Good thing I looked at the calendar. I just realized that the Omaha meeting of the "Knitting With the Slightly Unraveled" group is tomorrow, June 22, not the 29th as I thought!

So, if you are going to be in the Omaha NE area, join us at my house at 7:00 P.M. Bring your own project .

As an added feature we will have a guest speaker. Topic: "How to Read a Calendar"....for Dummies.


----------



## Dlclose (Jun 26, 2011)

HAHAHAHA!


----------



## martina (Jun 24, 2012)

Sounds like a fun evening.


----------



## CaroleD53 (Aug 7, 2012)

That could have been a bit of a shock for you! Whew! Just as well you noticed.


----------



## motormom (Nov 16, 2013)

Love it! 

How often do you meet? My husband has family in that area and sometimes we go up for a visit.


----------



## Ann DeGray (May 11, 2011)

motormom said:


> Love it!
> 
> How often do you meet? My husband has family in that area and sometimes we go up for a visit.


7:00 on the fourth Monday of each month at my house. We would love to have you join us!

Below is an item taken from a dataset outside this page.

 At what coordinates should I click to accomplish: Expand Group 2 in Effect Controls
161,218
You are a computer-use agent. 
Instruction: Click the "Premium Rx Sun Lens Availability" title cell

The group has been together 3 years!


----------



## Knitter from Nebraska (Jun 9, 2013)

I can't wait to hear the guest speaker. Ahahahahaha!


----------



## Ann DeGray (May 11, 2011)

Knitter from Nebraska said:


> I can't wait to hear the guest speaker. Ahahahahaha!


Smarty pants! There won't be time for the guest speaker now that I know you'll be here!


----------



## knovice knitter (Mar 6, 2012)

I would love to attend the meeting if it weren't such a long drive. I think your meeting's topic would be most beneficial to me. Last Fall, I drove out to the airport to pick up a friend. She never showed. I waited an hour for the next plane, no show. I drove to the hotel where she was booked and they did not show her booked until the next night. I went home, checked for the next flight and drove back out to the airport, noticing a flashing sign mentioning ramp closings on the highway on Friday, the 16th. It was not until then that I realized Thursday was not the 16th. Oh and did I mention, I changed the dinner reservations we had twice because of the planes she never booked. Yes, I calendar reading...cause and effect.


----------



## MJRITCHEY (Jan 22, 2011)

Ann DeGray said:


> Good thing I looked at the calendar. I just realized that the Omaha meeting of the "Knitting With the Slightly Unraveled" group is tomorrow, June 22, not the 29th as I thought!
> 
> So, if you are going to be in the Omaha NE area, join us at my house at 7:00 P.M. Bring your own project .
> 
> As an added feature we will have a guest speaker. Topic: "How to Read a Calendar"....for Dummies.


I can certainly relate to this. Last Friday, I went to a birthday party for a very dear friend. The party was at a mutual friend's house and as it turns out, the party is this coming Friday. I refer to this situation as a "party of 2." I fully anticipate getting a lot of flack for not knowing how to read a calendar; so I'm going to be the guest speaker and will use the same subject matter as this person will.


----------



## Ann DeGray (May 11, 2011)

I'm glad to discover I am not the only one!


----------



## grannyfabulous4 (Apr 3, 2012)

Well, Ann, guess it is a good thing you have "reservations" at the "Home"!! LOL ( I can say that since I won't be there tonight!) Love ya and hate to miss it, but company might not appreciate it if they got here and I was gone.


----------



## Knitter from Nebraska (Jun 9, 2013)

grannyfabulous4 said:


> Well, Ann, guess it is a good thing you have "reservations" at the "Home"!! LOL ( I can say that since I won't be there tonight!) Love ya and hate to miss it, but company might not appreciate it if they got here and I was gone.


Yeah, you should see the " Home"! It's beautiful! Our dear Ann will be living in the lap of luxury, as every good Queen should. :lol:


----------



## grannyfabulous4 (Apr 3, 2012)

Knitter from Nebraska said:


> Yeah, you should see the " Home"! It's beautiful! Our dear Ann will be living in the lap of luxury, as every good Queen should. :lol:


I have been there and,yes it is a nice facility.


----------